| Supplied passage |
There is no news in saying that Internet technology is revolutionizing all industries. From e-GM to thousands of nascent ".com" startups, a new way of doing business is well under way. The Web in particular has changed the face of commerce to something that clearly links buyers and sellers, establishing an interactive environment for delivery of goods and services. For manufacturing to exploit this interactive environment, however, certain key technical problems must be addressed. The theme articles in this issue of IEEE Internet Computing look at some of them.

Although the articles focus on manufacturing, they have broader applicability and close analogs to problems in electronic commerce in general. I will let the articles speak for themselves and focus here instead on describing what I believe are the key issues in manufacturing, especially as they apply to challenges and solutions relating to the Internet in general.

The very success of the Web has generated problems. For example, it has grown beyond the capabilities of Internet search engines to index it. More important to manufacturing and supply chains, Internet technology does not yet support a fully open market. In both search and interaction, consumers and producers must understand common terms and agree on some desired combination of single-site services. Some sites now provide simple agent technologies for notification and personalization, but there is much yet to do to make Internet connectivity more communicative, adaptive, and goal-oriented—in a word, more intelligent.


Internet technology is strongly focused on end-users and collaboration—perhaps most evidently in the Web. This focus is at odds with the manufacturing infrastructure of the first industrial revolution, which supported mass production and which was, and still is, dominated by centralized control systems. Just as the Internet is changing the face of commerce to a Web browser, it is driving a change in the infrastructure to support mass customization and immediate delivery of goods and services. This new industrial revolution will require the utmost flexibility in manufacturing and supply-chain operations.

| Task statement |
Reproduce the part of the manufacturing editorial that begins with the words containing "There is no" and ends with "some of them.". Nothing in the listing after this editorial is needed.

| Dataset content |
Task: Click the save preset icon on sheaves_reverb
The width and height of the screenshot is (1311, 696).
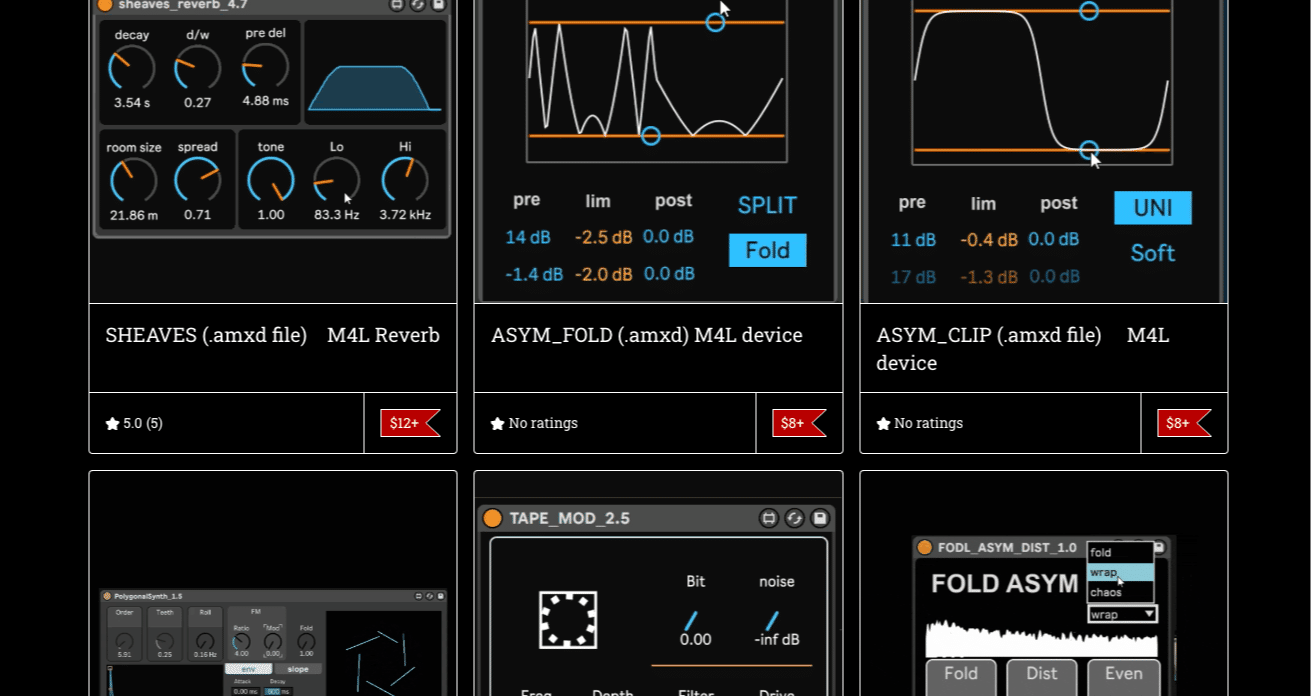Action: pyautogui.click(x=437, y=6)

| Solution to this exercise |
There is no news in saying that Internet technology is revolutionizing all industries. From e-GM to thousands of nascent ".com" startups, a new way of doing business is well under way. The Web in particular has changed the face of commerce to something that clearly links buyers and sellers, establishing an interactive environment for delivery of goods and services. For manufacturing to exploit this interactive environment, however, certain key technical problems must be addressed. The theme articles in this issue of IEEE Internet Computing look at some of them.